Sie könnte dann das letzte Mittel sein, wenn sich manche Mitmenschen eben nicht als Mitmenschen verhalten, sondern weiter so, wie es zu viele gewohnt sind: rücksichtslos und egoistisch bis egomanisch. Corona-Partys, Feten im (zugegeben sehr schön sonnigen) Freien mit Körpernähe, aber auch manch 80-Jähriger, der sich nun empört und "diskriminiert durch Kontakverbote" sieht – das sind genau jene Risiken, die aktuell eben tunlichst niemand sich und vor allem anderen zumuten sollte, damit jene dramatische Wette aufgeht, auf die sich die halbe Welt nun eingelassen hat.
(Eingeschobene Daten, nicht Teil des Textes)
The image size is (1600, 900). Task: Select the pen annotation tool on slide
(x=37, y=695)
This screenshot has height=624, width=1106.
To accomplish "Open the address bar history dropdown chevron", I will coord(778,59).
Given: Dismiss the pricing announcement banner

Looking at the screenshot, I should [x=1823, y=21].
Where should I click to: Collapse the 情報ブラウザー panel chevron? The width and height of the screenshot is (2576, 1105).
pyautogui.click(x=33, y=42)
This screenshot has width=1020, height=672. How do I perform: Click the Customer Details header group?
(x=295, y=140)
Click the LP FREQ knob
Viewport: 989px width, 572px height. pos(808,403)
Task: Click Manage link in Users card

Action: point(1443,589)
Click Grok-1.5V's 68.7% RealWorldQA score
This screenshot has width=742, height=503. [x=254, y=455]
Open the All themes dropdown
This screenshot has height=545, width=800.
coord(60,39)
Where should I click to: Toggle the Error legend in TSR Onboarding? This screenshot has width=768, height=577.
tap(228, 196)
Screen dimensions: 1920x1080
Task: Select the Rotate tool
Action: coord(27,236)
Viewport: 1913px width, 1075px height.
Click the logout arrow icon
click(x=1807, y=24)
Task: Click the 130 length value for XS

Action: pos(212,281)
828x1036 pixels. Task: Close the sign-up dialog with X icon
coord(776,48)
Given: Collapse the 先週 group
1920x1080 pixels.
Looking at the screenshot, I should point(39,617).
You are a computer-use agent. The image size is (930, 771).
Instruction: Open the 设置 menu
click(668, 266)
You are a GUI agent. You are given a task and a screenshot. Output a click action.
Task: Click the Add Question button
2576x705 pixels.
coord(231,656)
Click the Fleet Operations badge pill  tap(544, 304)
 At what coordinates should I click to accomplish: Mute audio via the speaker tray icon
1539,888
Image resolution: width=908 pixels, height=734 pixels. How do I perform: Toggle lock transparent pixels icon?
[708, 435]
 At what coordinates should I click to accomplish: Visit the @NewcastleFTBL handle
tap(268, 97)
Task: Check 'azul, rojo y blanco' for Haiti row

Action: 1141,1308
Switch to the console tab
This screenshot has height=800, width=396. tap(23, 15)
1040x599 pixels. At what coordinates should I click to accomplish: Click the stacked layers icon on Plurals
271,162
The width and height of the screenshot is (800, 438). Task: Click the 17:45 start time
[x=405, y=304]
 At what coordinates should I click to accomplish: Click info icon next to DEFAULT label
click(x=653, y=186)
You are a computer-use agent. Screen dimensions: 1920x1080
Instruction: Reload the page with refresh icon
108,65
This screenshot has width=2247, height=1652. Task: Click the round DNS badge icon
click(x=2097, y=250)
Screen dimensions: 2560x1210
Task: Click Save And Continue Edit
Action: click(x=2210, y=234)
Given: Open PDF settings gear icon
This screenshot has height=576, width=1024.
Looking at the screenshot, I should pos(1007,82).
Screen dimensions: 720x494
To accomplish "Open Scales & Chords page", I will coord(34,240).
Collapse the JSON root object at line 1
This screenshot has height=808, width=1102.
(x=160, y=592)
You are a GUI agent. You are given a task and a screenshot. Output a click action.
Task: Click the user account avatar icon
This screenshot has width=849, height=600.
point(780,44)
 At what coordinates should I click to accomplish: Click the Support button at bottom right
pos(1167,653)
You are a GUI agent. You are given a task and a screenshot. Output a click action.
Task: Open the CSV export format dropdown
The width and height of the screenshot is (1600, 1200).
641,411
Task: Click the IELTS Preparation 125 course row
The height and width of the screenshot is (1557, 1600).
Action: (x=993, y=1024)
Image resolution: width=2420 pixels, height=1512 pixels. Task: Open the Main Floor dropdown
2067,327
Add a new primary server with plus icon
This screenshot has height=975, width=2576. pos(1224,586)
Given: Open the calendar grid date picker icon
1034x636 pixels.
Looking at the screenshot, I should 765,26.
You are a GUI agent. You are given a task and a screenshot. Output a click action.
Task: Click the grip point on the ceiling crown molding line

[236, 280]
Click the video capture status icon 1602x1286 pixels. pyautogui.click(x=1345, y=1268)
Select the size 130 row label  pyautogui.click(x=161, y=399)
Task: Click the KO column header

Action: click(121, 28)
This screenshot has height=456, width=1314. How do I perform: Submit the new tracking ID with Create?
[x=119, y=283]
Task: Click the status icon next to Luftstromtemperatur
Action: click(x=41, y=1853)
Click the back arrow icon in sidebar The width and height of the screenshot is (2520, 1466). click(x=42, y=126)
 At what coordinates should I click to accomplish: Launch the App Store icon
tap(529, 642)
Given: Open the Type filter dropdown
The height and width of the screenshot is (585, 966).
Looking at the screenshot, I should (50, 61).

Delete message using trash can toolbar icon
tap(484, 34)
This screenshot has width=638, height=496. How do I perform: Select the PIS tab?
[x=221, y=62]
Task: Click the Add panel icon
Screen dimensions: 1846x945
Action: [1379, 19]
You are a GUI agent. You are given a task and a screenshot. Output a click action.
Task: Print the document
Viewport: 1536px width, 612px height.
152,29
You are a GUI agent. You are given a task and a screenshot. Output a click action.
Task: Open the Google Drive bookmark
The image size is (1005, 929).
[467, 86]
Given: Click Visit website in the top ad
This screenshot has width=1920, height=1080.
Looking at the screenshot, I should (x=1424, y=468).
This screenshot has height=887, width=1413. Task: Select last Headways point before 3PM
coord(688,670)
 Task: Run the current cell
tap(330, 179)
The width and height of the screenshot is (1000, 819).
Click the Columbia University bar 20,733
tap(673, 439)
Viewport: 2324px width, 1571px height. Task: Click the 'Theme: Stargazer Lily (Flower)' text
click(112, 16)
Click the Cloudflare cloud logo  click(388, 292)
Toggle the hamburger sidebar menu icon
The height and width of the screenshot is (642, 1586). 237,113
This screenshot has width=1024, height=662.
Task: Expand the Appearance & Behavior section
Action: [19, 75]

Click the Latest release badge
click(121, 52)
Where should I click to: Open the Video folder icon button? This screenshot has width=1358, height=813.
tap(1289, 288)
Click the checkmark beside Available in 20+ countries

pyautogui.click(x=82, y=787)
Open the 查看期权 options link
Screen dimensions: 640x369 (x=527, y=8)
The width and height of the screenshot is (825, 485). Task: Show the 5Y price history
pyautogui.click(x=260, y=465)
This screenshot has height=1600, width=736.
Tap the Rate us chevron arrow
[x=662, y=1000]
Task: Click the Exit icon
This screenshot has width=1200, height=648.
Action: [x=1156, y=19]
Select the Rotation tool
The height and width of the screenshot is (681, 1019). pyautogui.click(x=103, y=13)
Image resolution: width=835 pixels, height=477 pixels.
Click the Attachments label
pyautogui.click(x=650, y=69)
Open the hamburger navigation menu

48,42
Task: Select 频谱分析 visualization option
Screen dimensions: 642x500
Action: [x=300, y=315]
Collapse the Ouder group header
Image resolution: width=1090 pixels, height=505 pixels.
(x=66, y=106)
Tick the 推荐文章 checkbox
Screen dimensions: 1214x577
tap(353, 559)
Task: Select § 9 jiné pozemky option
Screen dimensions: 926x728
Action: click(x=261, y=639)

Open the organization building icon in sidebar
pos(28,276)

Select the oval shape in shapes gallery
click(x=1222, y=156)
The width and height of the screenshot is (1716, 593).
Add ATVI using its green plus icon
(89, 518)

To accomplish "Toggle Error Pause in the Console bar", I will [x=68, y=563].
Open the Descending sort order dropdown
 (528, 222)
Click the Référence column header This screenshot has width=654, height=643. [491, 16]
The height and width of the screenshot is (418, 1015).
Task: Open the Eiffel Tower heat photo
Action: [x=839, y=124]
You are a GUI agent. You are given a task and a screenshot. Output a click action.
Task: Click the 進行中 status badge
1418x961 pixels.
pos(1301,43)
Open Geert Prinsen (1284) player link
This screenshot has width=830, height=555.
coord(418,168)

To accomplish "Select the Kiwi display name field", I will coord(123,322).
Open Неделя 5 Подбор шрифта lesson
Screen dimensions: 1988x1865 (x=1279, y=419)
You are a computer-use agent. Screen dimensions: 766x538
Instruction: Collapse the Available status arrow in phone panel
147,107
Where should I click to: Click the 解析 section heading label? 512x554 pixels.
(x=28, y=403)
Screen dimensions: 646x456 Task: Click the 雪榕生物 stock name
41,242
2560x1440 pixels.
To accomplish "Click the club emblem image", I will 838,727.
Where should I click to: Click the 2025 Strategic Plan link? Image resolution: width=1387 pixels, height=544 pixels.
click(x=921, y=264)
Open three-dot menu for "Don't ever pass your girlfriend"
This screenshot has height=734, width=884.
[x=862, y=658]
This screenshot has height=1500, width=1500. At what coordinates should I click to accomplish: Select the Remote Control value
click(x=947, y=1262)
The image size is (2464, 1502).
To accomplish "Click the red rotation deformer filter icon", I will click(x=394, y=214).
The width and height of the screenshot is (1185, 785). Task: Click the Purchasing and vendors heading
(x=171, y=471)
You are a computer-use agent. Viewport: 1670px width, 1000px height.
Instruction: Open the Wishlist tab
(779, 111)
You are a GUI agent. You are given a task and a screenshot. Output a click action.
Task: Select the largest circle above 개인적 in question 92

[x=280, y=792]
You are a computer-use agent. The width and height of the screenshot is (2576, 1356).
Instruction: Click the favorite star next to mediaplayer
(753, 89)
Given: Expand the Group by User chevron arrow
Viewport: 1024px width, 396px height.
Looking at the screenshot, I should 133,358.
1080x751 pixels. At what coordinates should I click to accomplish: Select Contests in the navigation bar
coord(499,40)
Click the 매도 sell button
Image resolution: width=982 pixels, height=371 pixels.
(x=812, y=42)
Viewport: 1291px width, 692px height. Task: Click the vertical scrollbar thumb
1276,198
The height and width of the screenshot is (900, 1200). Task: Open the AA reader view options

Die Wette lautet: Schaffen wir es, die Verbreitung des Virus durch Disziplin und eben möglichst viel soziale Distanz bis hin zur Isolation derart zu verlangsamen, dass es keinen Kollaps des Gesundheitssystems durch zu viele gleichzeitig Erkrankte gibt? Dass die Kurve der Infizierten nicht sehr rasch sehr steil steigt, sondern einen sanfteren, aber auch längeren Bogen darstellt?

Je disziplinierter, desto länger dauert der Stillstand

Eine Wette, die Leben retten und die Gesellschaft stabilieren kann. Die allerdings zwangsläufig dazu führt, dass der Stillstand nicht nur dieses Landes noch etliche Wochen, eher Monate dauern dürfte. Denn nur dann steigen die Infizierten-Zahlen weniger stark. Die Wette ist daher auch eine gewaltige Gedulds- und Nervenprobe. Halten wir sie aus, sind wir reif genug dazu? Das ist die Frage, die Angela Merkel indirekt gestellt hat.


+++ Die Merkel-Rede im Worlaut +++


Viel zu selten tat sie das, wozu sie sich nun angesichts der "größten Herausforderung seit dem Zweiten Weltkrieg" gezwungen sah: die Politik ihrer Regierung zu erklären. Das muss sie nun, weil in der Tat Rechte (bei einer Ausgangssperre auch Grundrechte) massiv eingeschränkt werden. Wenn Handy-Spuren verfolgt werden, um zu prüfen, wer wie von seiner Bewegungsfreiheit Gebrauch macht: Es herrscht rechtlich prekärer Ausnahmezustand – auf Zeit.


Merkels flammender Appell: "Nehmen Sie es ernst!"


Übles Geraune

Verschwörungstheoretiker sehen da übrigens natürlich schon die üblichen dunklen Mächte (mit Angela Merkel an der Spitze) am Werk: Das Virus sei Mittel zum Zweck der Abschaffung der Nation, des Bargelds, für eine Währungsreform und eine rigiden Kontrolle der Bürger von oben. Diejenigen, die so klagen, sind in der Regel oft dieselben, die vor der Krise nach genau dem starken Staat riefen, den sie nun empört attackieren, wenn er diese Rolle vorübergehend einnehmen muss. Es sind auch solche Stimmen der Unvernunft, die über Panikmache klagen, sie aber selbst kräftig befeuern.